During the mid-1960s, several new rides were added including Teacups (1961), Paratrooper (1965), Giant Slide (1966), Sky Ride (1967) and Swingin' Gyms (1967). In 1967, Art Holler was hired to replace Joe Barletta as park manager. Holler managed the park for two seasons before resigning. He was replaced by John Barletta, who was assisted by his sister Anna DePierro. The two ran the park until the family sold the business following the 1984 season.

==1970s==
In 1970, a golf driving range was constructed. That same year, an authentic 1939 fire engine was purchased, and converted to give rides around the park. In 1971, the Midway kiddie ride was added, and the original Paratrooper ride was replaced with a more modern version. In 1972, the Satellite Jet ride was added and the original miniature train was replaced by a larger C.P. Huntington train. In June 1972, Nescopeck Creek flooded during Tropical Storm Agnes. The flood waters damaged the picnic grove area, the golf driving range, and the parking area with over 6 ft of water. In the mid-1970s, Swingin' Gyms was dismantled and sold. The Tilt-A-Whirl ride and the Columbus ride were introduced; the last two rides to be added to the park. In 1976, the golf driving range was converted to a lighted softball field.

==1980s==
The park experienced few changes in the 1980s. When Pennsylvania state law initiated in 1980 banned the hosting of bingo games by profit organizations, the popular Sunday bingo games ended at Angela Park. The bingo building was converted into a haunted house ride that never gained popularity. The Barletta family opened the nearby Edgewood-in-the-Pines Golf Course in the fall of 1979, and within the next two years, they advertised the availability of Angela Park for sale. During the 1984 season, a serious offer to purchase the park was made by Joseph Filoromo of Downingtown, Pennsylvania. Along with his mother, they formed the Mirth Master Corporation, and they purchased Anglea Park for $1.2 million in 1985. During the next four years, Mirth Master Corporation fell into worsening financial condition, and by 1988 the park was over $1 million in debt.

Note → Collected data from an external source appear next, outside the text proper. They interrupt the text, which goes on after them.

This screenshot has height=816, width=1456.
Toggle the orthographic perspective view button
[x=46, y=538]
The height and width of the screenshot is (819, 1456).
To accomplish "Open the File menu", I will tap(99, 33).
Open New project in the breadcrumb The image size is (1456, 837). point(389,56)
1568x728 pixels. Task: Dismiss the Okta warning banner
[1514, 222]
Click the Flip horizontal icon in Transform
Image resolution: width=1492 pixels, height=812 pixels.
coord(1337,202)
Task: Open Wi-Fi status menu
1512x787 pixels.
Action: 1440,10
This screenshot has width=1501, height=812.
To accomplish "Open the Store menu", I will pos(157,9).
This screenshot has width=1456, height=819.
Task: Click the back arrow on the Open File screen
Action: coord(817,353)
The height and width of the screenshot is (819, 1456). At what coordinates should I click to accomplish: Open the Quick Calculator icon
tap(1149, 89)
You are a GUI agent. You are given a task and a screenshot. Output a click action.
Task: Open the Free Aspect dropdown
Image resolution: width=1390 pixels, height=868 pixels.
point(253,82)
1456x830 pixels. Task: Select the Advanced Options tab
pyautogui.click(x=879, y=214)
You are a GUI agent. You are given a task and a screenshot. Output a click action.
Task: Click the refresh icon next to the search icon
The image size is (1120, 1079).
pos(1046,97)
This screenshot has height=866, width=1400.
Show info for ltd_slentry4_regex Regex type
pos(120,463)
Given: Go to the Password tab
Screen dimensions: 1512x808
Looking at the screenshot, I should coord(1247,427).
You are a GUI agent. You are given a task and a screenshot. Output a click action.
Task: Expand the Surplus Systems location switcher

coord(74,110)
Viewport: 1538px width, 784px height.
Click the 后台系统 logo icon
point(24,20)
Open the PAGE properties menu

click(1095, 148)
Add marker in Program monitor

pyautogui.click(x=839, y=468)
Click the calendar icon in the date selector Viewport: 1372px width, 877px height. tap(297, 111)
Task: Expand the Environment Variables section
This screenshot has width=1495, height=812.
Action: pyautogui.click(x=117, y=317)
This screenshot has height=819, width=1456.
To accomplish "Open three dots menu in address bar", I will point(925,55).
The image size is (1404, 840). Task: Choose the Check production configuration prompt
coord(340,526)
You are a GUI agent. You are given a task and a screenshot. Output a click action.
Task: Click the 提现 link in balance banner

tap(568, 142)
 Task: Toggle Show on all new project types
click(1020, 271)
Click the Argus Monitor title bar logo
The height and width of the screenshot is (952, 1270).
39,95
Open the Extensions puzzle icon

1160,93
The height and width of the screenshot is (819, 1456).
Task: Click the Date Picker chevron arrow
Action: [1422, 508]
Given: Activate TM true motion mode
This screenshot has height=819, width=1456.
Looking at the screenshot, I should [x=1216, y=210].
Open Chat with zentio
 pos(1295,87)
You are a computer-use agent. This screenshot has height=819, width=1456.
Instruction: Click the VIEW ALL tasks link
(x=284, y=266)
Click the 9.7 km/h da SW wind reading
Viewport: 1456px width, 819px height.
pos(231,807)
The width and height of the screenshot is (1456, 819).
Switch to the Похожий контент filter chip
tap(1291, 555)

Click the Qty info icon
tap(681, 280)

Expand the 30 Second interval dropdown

Mirth Master Corporation declared bankruptcy in the spring of 1989, leaving Filoromo with no choice but to close the park. A bank seized the property and put the park up for sale at $2 million. Despite local efforts to raise the capital to purchase the operations, no buyer emerged. In May of 1990, the bank auctioned off everything left in the park. Several of the Angela Park rides are in operation in different locations. The C.P. Huntington miniature train was sold to the Erie Zoo in Erie, Pennsylvania. The tank ride is located in Knight's Action Park in Springfield, Illinois. The antique car ride is located in a New Jersey park, and several of the Dodgem bumper cars operate at Knoebels Amusement Resort in Elysburg, Pennsylvania.

==Documentary==
In 2016, Sam-Son Productions, Inc. announced that they would be creating a documentary on the park. The documentary was completed in 2017. The hour-long documentary DVD features footage from the park's opening day through its closure. The documentary also features interviews with some of the park owners and their children (who also worked in the park), as well as other former employees and parkgoers.